*Directive*: Write out the material below line for line, without changing anything.

(Rows showing where targets appear)
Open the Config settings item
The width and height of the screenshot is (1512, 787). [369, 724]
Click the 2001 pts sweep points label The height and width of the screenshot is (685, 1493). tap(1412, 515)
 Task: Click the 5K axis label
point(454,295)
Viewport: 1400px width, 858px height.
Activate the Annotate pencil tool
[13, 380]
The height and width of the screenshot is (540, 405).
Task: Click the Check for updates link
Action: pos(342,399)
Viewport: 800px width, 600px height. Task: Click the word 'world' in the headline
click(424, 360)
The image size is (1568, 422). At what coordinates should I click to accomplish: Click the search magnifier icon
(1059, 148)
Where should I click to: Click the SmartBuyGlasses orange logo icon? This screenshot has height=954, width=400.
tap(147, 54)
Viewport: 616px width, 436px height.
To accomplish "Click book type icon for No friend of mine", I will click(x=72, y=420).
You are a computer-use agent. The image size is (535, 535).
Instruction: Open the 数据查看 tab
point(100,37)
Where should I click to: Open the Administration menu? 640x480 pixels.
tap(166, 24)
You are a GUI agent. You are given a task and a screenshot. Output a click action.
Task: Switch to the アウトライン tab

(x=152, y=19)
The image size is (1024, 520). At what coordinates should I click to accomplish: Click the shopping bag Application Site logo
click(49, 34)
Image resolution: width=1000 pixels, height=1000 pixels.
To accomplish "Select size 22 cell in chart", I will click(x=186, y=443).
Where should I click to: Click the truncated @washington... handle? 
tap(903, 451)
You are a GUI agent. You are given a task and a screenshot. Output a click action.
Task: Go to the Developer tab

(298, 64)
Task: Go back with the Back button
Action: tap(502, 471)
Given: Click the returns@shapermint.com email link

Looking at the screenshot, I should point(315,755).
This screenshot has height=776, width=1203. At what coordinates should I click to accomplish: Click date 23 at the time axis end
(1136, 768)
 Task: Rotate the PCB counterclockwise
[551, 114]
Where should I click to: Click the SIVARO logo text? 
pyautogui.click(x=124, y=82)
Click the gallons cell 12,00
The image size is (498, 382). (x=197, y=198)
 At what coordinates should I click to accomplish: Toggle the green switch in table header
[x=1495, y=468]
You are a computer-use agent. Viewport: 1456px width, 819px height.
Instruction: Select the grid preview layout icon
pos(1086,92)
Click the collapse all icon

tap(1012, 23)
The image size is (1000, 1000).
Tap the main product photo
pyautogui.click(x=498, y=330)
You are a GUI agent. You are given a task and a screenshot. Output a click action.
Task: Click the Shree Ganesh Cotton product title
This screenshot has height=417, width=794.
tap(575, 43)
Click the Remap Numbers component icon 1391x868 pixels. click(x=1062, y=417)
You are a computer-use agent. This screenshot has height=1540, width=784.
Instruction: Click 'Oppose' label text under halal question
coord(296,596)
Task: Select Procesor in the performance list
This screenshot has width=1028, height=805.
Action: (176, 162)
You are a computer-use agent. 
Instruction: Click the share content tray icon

*Response for this exercise*:
Open the Config settings item
The width and height of the screenshot is (1512, 787). [369, 724]
Click the 2001 pts sweep points label The height and width of the screenshot is (685, 1493). tap(1412, 515)
 Task: Click the 5K axis label
point(454,295)
Viewport: 1400px width, 858px height.
Activate the Annotate pencil tool
[13, 380]
The height and width of the screenshot is (540, 405).
Task: Click the Check for updates link
Action: pos(342,399)
Viewport: 800px width, 600px height. Task: Click the word 'world' in the headline
click(424, 360)
The image size is (1568, 422). At what coordinates should I click to accomplish: Click the search magnifier icon
(1059, 148)
Where should I click to: Click the SmartBuyGlasses orange logo icon? This screenshot has height=954, width=400.
tap(147, 54)
Viewport: 616px width, 436px height.
To accomplish "Click book type icon for No friend of mine", I will click(x=72, y=420).
You are a computer-use agent. The image size is (535, 535).
Instruction: Open the 数据查看 tab
point(100,37)
Where should I click to: Open the Administration menu? 640x480 pixels.
tap(166, 24)
You are a GUI agent. You are given a task and a screenshot. Output a click action.
Task: Switch to the アウトライン tab

(x=152, y=19)
The image size is (1024, 520). At what coordinates should I click to accomplish: Click the shopping bag Application Site logo
click(49, 34)
Image resolution: width=1000 pixels, height=1000 pixels.
To accomplish "Select size 22 cell in chart", I will click(x=186, y=443).
Where should I click to: Click the truncated @washington... handle? 
tap(903, 451)
You are a GUI agent. You are given a task and a screenshot. Output a click action.
Task: Go to the Developer tab

(298, 64)
Task: Go back with the Back button
Action: tap(502, 471)
Given: Click the returns@shapermint.com email link

Looking at the screenshot, I should point(315,755).
This screenshot has height=776, width=1203. At what coordinates should I click to accomplish: Click date 23 at the time axis end
(1136, 768)
 Task: Rotate the PCB counterclockwise
[551, 114]
Where should I click to: Click the SIVARO logo text? 
pyautogui.click(x=124, y=82)
Click the gallons cell 12,00
The image size is (498, 382). (x=197, y=198)
 At what coordinates should I click to accomplish: Toggle the green switch in table header
[x=1495, y=468]
You are a computer-use agent. Viewport: 1456px width, 819px height.
Instruction: Select the grid preview layout icon
pos(1086,92)
Click the collapse all icon

tap(1012, 23)
The image size is (1000, 1000).
Tap the main product photo
pyautogui.click(x=498, y=330)
You are a GUI agent. You are given a task and a screenshot. Output a click action.
Task: Click the Shree Ganesh Cotton product title
This screenshot has height=417, width=794.
tap(575, 43)
Click the Remap Numbers component icon 1391x868 pixels. click(x=1062, y=417)
You are a computer-use agent. This screenshot has height=1540, width=784.
Instruction: Click 'Oppose' label text under halal question
coord(296,596)
Task: Select Procesor in the performance list
This screenshot has width=1028, height=805.
Action: (176, 162)
You are a computer-use agent. 
Instruction: Click the share content tray icon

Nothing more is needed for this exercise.